*** Information given Section Begins ***
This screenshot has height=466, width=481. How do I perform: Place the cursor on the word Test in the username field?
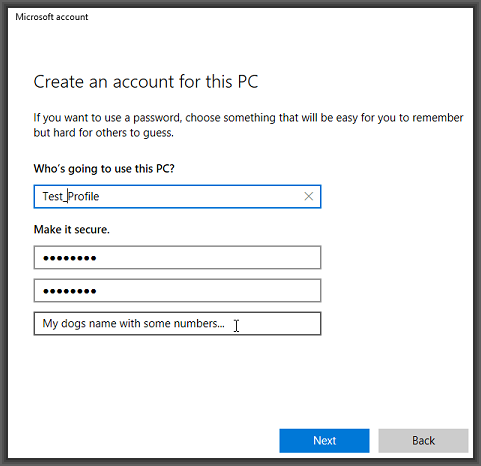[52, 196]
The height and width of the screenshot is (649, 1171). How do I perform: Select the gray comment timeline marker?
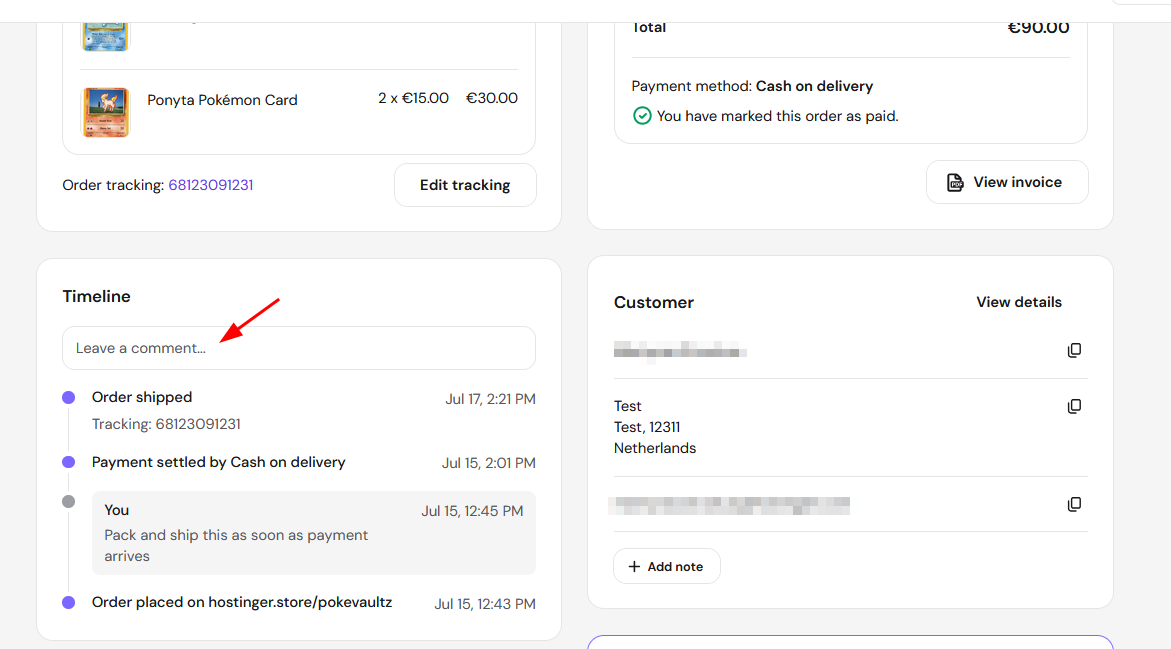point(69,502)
*** Information given Section Ends ***
*** Information given Section Begins ***
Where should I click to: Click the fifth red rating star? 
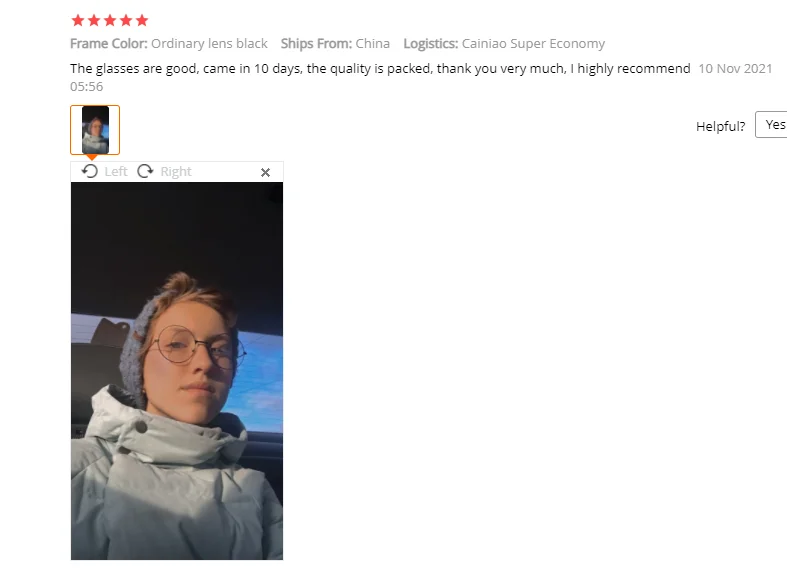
*** Information given Section Ends ***
*** Information given Section Begins ***
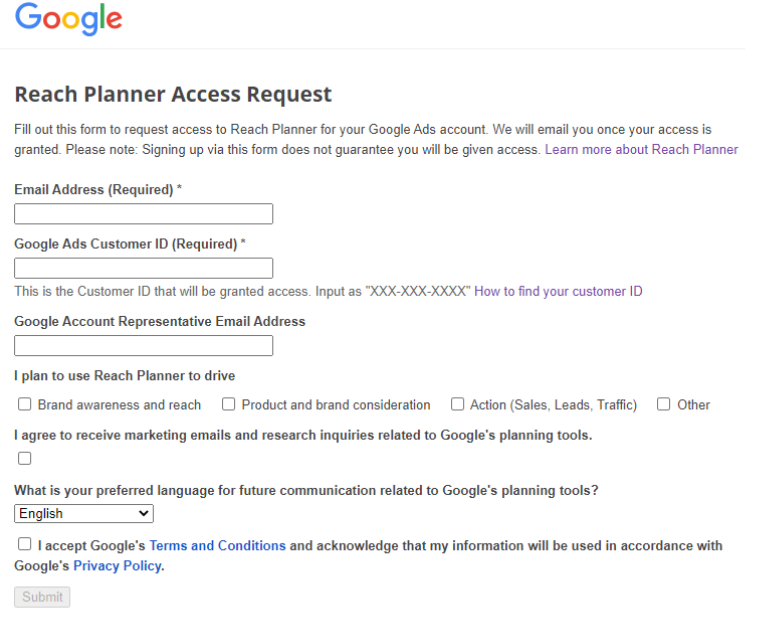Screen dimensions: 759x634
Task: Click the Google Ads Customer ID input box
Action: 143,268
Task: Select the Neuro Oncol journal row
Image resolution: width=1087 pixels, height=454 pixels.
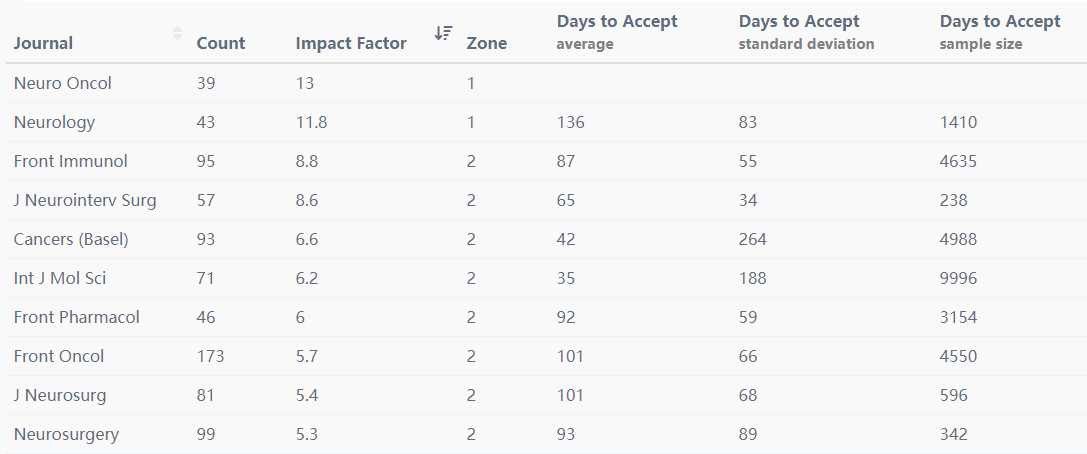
*** Information given Section Ends ***
• Brief: There is a line with "Task: Select the Neuro Oncol journal row" and a line with "Image resolution: width=1087" above. Copy exactly those two lines and all lines between them, with nothing else.

• Solution to the exercise:
Task: Select the Neuro Oncol journal row
Image resolution: width=1087 pixels, height=454 pixels.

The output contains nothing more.